Pressure dependence of the lattice parameters (upper panel) and volume per formula unit (lower panel) of two ${\mathrm{MoS}}_2$ samples in both $2H_c$ and $2H_a$ phases in both the compression (denoted by $\_c$) and decompression (by $\_d$) run. The experimental data points from Webb et al. [27] and Aksoy et al. [29], and the theoretical results of Hromadová et al. [24] are plotted for comparison. The arrows in the upper panel indicate the corresponding axes. The solid lines demonstrate the fitting data with respect to the equation of states of $2H_c$ and $2H_a$. The insets illustrate the atomic arrangement of the $2H_c$ and $2H_a$ structures where Mo is represented by small spheres and S by large spheres.

Figure 3

Raman spectra of ${\mathrm{MoS}}_2$ at various pressures up to 57 GPa in both the compression (denoted by $c$) and decompression (denoted by $d$) run. The insets represent in-plane phonon modes $E_{2g}^2$, $E_{1g}$, and $E_{2g}^1$ and the out-of-plane phonon mode $A_{1g}$.

Figure 4

Phonon frequencies of ${\mathrm{MoS}}_2$ as a function of pressure with in-plane $E_{2g}^2$ (a), $E_{1g}$ (b), and $E_{2g}^1$ modes and the out-of-plane $A_{1g}$ mode (c) and the frequency differences (d) with respect to the corresponding modes.

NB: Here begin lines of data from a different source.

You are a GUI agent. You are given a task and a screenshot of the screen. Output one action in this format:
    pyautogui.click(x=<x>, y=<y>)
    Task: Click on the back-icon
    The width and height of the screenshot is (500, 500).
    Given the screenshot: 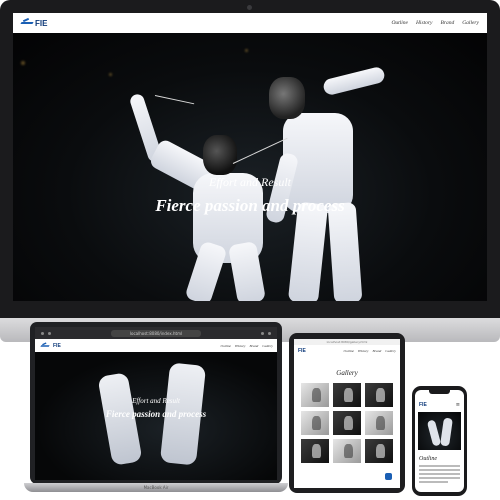 What is the action you would take?
    pyautogui.click(x=42, y=333)
     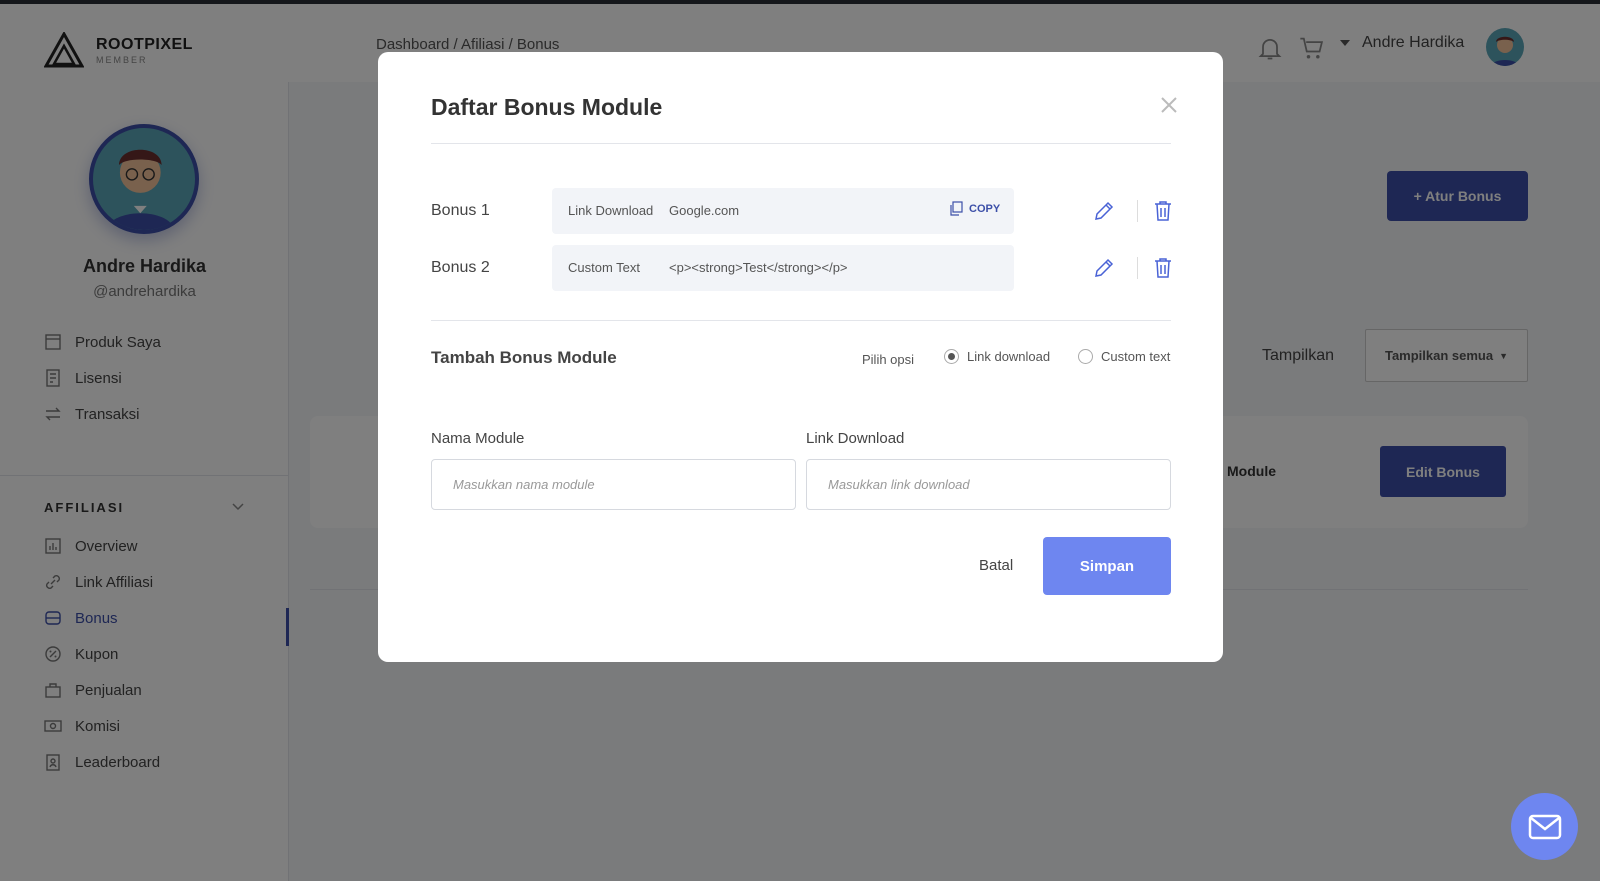 I want to click on bonus-name: Bonus 2, so click(x=460, y=268).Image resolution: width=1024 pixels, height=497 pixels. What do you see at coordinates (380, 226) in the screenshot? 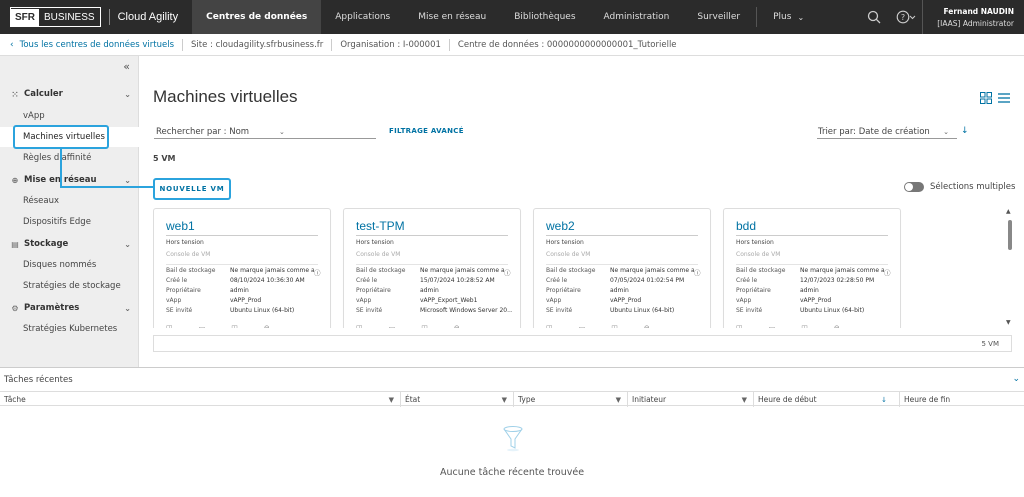
I see `vm-name-link: test-TPM` at bounding box center [380, 226].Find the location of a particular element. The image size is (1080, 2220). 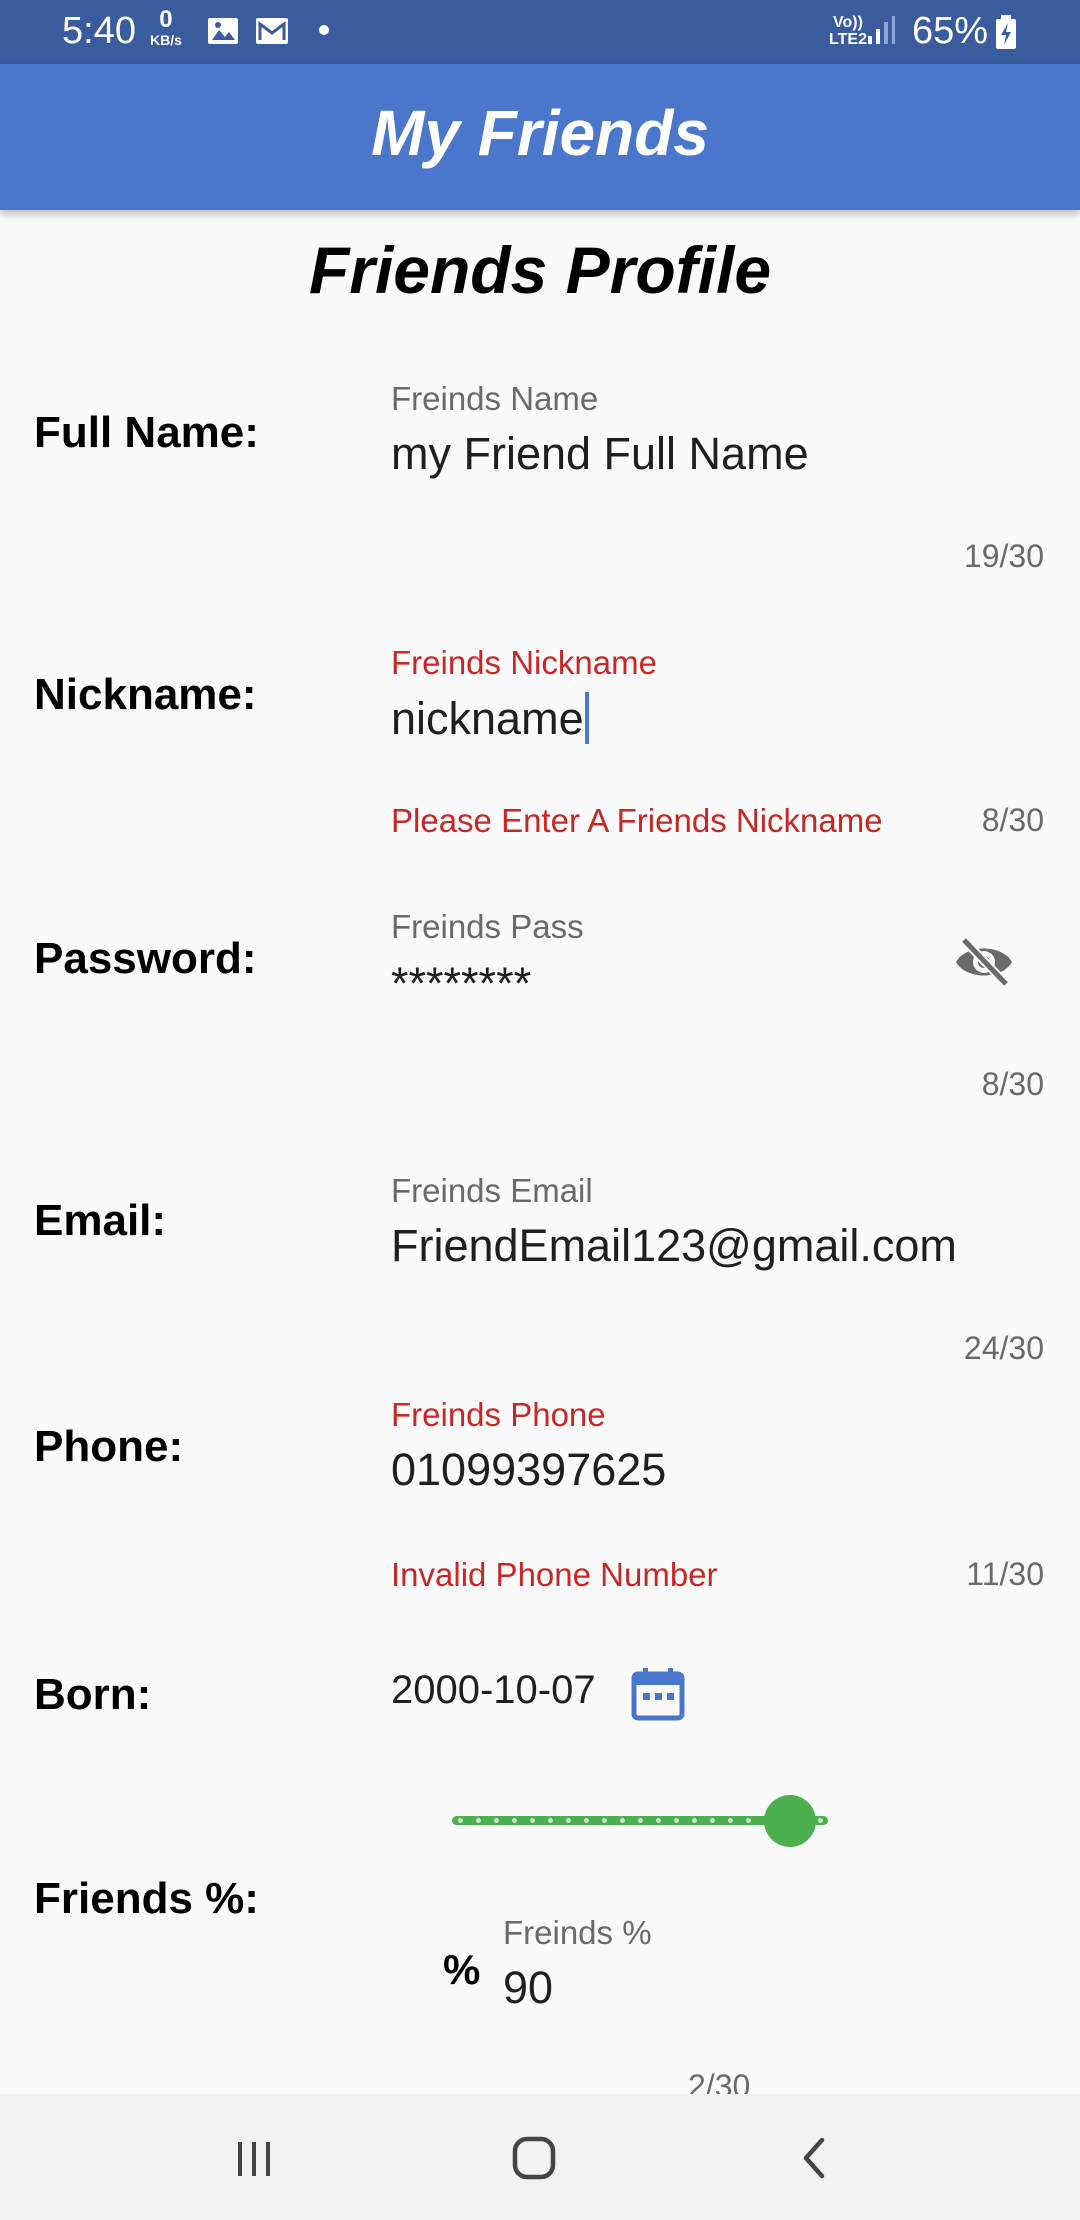

text-cursor is located at coordinates (586, 718).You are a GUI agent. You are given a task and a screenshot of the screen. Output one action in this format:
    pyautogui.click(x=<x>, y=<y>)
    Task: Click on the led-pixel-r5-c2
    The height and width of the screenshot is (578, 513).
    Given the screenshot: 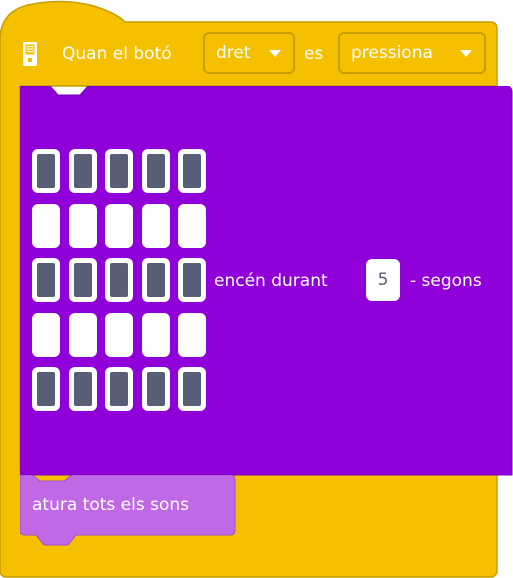 What is the action you would take?
    pyautogui.click(x=83, y=389)
    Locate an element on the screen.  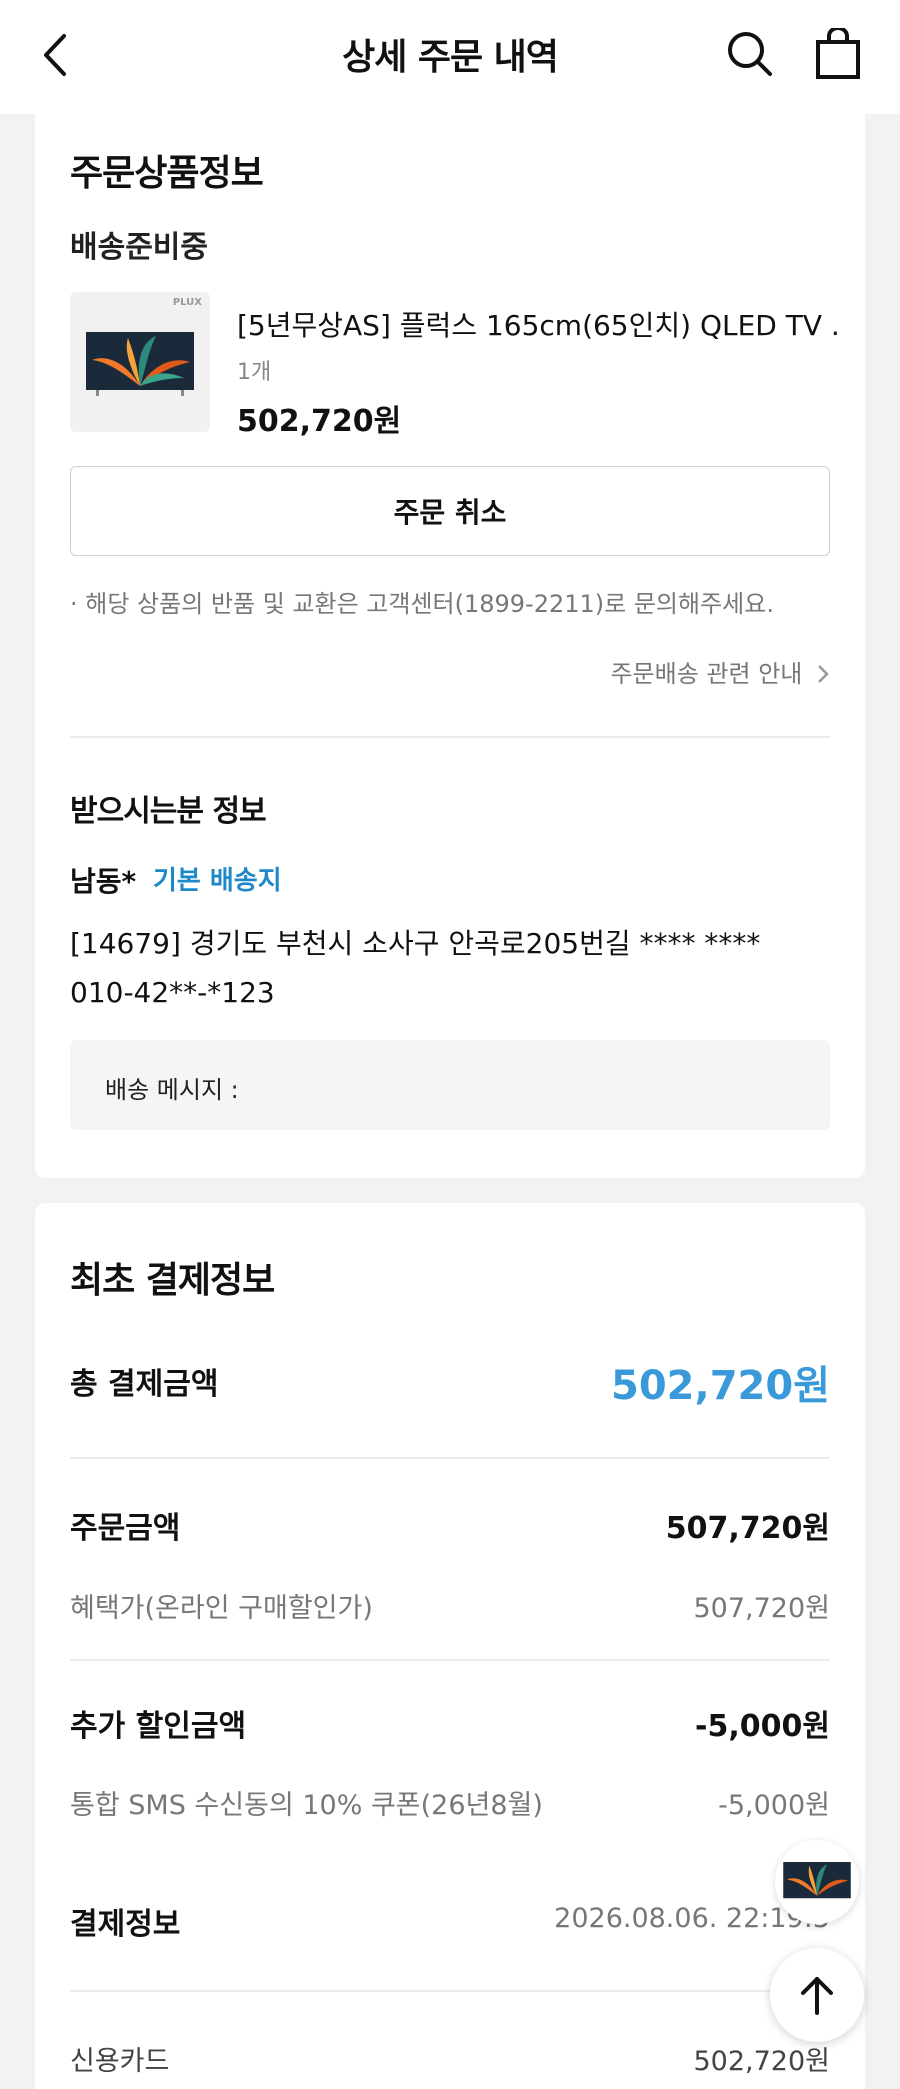
credit-card-value: 502,720원 is located at coordinates (762, 2062).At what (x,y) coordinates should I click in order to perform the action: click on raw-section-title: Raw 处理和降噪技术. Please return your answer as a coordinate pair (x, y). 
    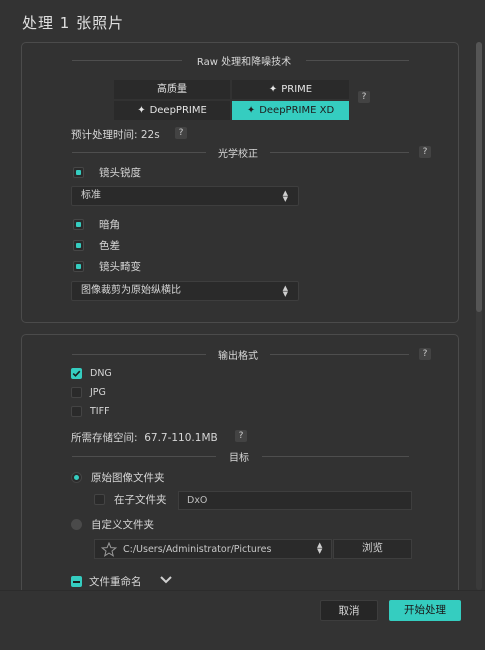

The solid and open symbols are the data for the compression (denoted by ${}_{-}c$) and decompression (by ${}_{-}d$) run, respectively. The experimental (Refs. [30, 39]) and theoretical (Ref. [24]) data points were shown for comparison. $2H_c$ and $2H_a$ are the low-pressure and high-pressure phases, respectively.

Figure 5

Electrical resistivity of ${\mathrm{MoS}}_2$ as a function of pressure at room. Insets: Left bottom is the photograph of the sample in the diamond anvil cell with electrical leads at 5 GPa. Upper-right panel shows the temperature dependence of the resistivity of another sample at 28 and 60 GPa.